Première étape en vue de la restructuration à venir : “Le service d’urgence pédiatrique va déménager, ses nouveaux locaux sont enfin prêts”, informe un membre de la CGT Timone. Jusqu’à présent ce service d’urgence se trouvait juste en dessous de celui de médecine nucléaire. Il hébergeait donc en son sein des canalisations contenant des effluents radioactifs, ces canalisations mêmes qui avaient fuité en 2013. “Des pièces ont dû être fermées et le sont toujours, que ce soit des bureaux dans le service des urgences ou bien des chambres en médecine nucléaire [où sont produits les effluents radioactifs qui résident dans les urines des patients hospitalisés et traités avec des cachets d’iode 131, ndlr] , confirme Olivier Paviot de FO. Ainsi, pour éviter que l’incident de 2013 ne se reproduise, l’AP-HM a opté de concert avec l’ASN pour une solution radicale : “déplacer le service d’urgence pédiatrique qui est actuellement au rez-de-chaussée pour y mettre la partie traitement du service de médecine nucléaire. Au premier on trouvera la partie diagnostic de ce service”, relate Jean Feries, adjoint au chef de la division Marseille de l’ASN.

La seconde étape va donc consister à réorganiser tout le rez-de-chaussée. “Dans les urgences pédiatriques, il n’y a quasiment pas de chambre d’hospitalisation. Il va donc falloir tout construire”, précise Olivier Paviot, ce qui va donc nécessiter d’importants aménagements. Des travaux qui vont intervenir dans des locaux pourtant quasiment neufs, car rénovés en 2013. Pour ce qui est de la maîtrise d’œuvre, l’AP-HM devra débourser 36 675 euros hors taxes, comme l’indique l’appel d’offre.

La dernière visite en date de l’ASN à la Timone date très précisément du 29 août. Pour l’occasion, les inspecteurs de la police du nucléaire ce sont rendus dans le futur service clinique du Cerimed, le Centre européen de recherche en imagerie médicale. À l’issue de cette visite, les inspecteurs ont noté que “la radioprotection [était] maîtrisée de façon globalement satisfaisante” mais que “le secteur de médecine nucléaire du CERIMED n’était pas encore opérationnel.” Pour l’être, l’AP-HM devait rapidement mettre en place des actions correctives avant l’arrivée des premiers patients. L’ASN a par exemple épinglé un “plan du réseau des effluents liquides erroné”, et rappelé qu’une mise à jour était nécessaire dans le cadre de l’autorisation délivrée le 13 juin 2017 par le service d’assainissement de Marseille Métropole. Une situation jugée moins alarmante que par le passé, mais l’effet de répétition à de quoi agacer l’ASN. Les premiers patients du Cerimed eux, sont arrivés le 2 octobre.

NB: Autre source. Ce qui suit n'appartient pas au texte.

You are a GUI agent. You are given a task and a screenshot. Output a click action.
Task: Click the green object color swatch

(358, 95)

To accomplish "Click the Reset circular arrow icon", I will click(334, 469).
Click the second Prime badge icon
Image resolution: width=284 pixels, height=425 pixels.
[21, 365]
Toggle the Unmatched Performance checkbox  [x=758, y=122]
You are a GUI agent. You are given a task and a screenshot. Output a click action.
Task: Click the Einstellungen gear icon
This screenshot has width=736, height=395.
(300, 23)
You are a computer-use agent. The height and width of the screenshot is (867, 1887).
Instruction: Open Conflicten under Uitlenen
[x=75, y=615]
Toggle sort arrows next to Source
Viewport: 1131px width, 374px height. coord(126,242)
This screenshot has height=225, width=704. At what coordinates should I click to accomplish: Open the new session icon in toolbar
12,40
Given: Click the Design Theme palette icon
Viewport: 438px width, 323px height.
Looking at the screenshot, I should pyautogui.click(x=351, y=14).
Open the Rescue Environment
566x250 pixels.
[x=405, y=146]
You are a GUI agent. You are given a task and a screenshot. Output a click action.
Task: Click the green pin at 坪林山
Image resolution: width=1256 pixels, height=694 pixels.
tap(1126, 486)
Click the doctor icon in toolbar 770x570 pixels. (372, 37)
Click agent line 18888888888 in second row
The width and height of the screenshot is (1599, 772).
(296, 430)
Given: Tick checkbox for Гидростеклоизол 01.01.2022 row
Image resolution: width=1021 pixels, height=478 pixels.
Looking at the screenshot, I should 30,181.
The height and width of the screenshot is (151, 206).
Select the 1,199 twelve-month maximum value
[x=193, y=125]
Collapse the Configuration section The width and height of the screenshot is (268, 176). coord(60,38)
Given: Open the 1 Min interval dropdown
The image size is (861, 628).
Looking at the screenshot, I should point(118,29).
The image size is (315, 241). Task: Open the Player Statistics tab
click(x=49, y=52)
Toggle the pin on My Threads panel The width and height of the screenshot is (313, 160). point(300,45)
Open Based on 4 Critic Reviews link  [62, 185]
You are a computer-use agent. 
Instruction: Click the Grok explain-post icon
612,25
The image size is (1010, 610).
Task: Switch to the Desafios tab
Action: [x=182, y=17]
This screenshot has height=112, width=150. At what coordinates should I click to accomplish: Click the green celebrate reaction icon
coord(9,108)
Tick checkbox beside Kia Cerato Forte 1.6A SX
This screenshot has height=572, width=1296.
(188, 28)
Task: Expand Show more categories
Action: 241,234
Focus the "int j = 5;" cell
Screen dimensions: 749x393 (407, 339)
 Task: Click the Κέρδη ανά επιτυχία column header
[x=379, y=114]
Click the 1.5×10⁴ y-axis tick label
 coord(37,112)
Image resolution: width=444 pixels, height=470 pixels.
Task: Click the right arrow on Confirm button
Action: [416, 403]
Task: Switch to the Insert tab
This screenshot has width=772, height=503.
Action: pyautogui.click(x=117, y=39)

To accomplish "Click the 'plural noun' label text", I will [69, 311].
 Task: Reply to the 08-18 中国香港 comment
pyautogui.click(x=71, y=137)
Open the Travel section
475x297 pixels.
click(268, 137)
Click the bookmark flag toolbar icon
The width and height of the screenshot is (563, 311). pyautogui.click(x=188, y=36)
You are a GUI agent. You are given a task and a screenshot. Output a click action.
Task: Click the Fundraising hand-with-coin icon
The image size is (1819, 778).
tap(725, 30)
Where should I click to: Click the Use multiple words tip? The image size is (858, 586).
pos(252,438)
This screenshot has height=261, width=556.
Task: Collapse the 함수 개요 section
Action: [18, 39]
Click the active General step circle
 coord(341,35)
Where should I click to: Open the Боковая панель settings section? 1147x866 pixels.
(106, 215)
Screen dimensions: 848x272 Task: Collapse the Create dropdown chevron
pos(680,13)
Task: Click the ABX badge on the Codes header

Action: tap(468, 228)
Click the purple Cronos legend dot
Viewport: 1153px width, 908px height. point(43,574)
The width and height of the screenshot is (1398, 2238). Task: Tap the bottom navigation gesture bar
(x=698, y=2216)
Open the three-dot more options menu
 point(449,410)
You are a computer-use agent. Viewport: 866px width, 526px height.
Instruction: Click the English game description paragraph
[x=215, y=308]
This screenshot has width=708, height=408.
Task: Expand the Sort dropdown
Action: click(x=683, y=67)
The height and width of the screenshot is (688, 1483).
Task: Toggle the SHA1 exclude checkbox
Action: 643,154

Mise à jour le 12/10 : Précisions à la demande de l’ASN : En 2018, l’ASN ne visitera pas les blocs opératoires de la Timone en particulier et non l’ensemble de l’hôpital. Une visite est prévue dans le service de médecine nucléaire. De plus, le rapport de 2015 ainsi que la citation contenant le terme “mauvais calcul” concernent bien les blocs opératoires et non le service de médecine nucléaire. Ces précisions ont été intégrées au corps de l’article.